In the Catholic Church, the spectacle of the Kerala bishop willing to sell his allegiance for the price of rubber told the tale! The failure to raise a tornado of protest both nationally and internationally on the cruel, degrading treatment to Father Stan Swamy and his murder by wilful neglect by all wings of the State machinery, is also an indictment.
Hinduism needs saving from Hindutva. Hindutva is to Hinduism what political Islam is to Islam or right-wing Protestantism was to the Nazis. Hindutva is the antithesis of Hinduism.
Much time has been lost with the peddling of myths of soft Hindutva. Secularism, as defined presently in Indian observance, needs revisiting. While clearly lacite is not the answer, elements from it will have to be incorporated in India where the lines of demarcation between the fundamentalist Hindutva supporter and the machinery of the Indian State are presently blurred.

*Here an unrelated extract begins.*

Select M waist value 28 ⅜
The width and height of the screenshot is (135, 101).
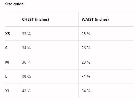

The machinery of the State— the bureaucracy both at the Central and state levels, the judiciary, the police and other coercive organs of the State— will need some re-education. Not of the variety of the Stalinist purges and the Show trials, but clearly something akin to the benign deNazification that the British in particular conducted.
This must be accompanied with a Nuremberg-style tribunal with due process, open to international scrutiny for the Adolf Eichmann clones of Hindutva, both governmental and non-governmental. No more Shah Commissions, headed by a good judge whose work was corroded by all his staff on loan from the earlier Emergency bureaucracy, scuttled finally by a Union home ministry which was never brought to account for what it did in those dark 19 months, and pulped by Indira Gandhi in her second coming.
Eternal vigilance is the price of liberty
There are more imponderables left for your research to flesh out. What will the role of the army and the paramilitary forces be if the Hindutva government refuses to concede an electoral defeat? Is Bonapartism an idle fear in India given the experience of our region?
What is the meaning of military intelligence reinstating in its ranks an officer presently being tried in a criminal trial for bomb blasts aimed at the Muslims in Malegaon? How come no personnel from the Assam rifles or the army are facing prosecution for extrajudicial executions or, in plain English, cold-blooded murder? How come the paramilitary forces are the equivalent to the army in numerical strength, with at least four of them as heavily armed as the regular army?
If we are to make sure that democracy is not to be snuffed out in the next year or two, tweet, but also hit the dusty lanes of rural India to educate, propagate and peacefully agitate for the continuation of democracy.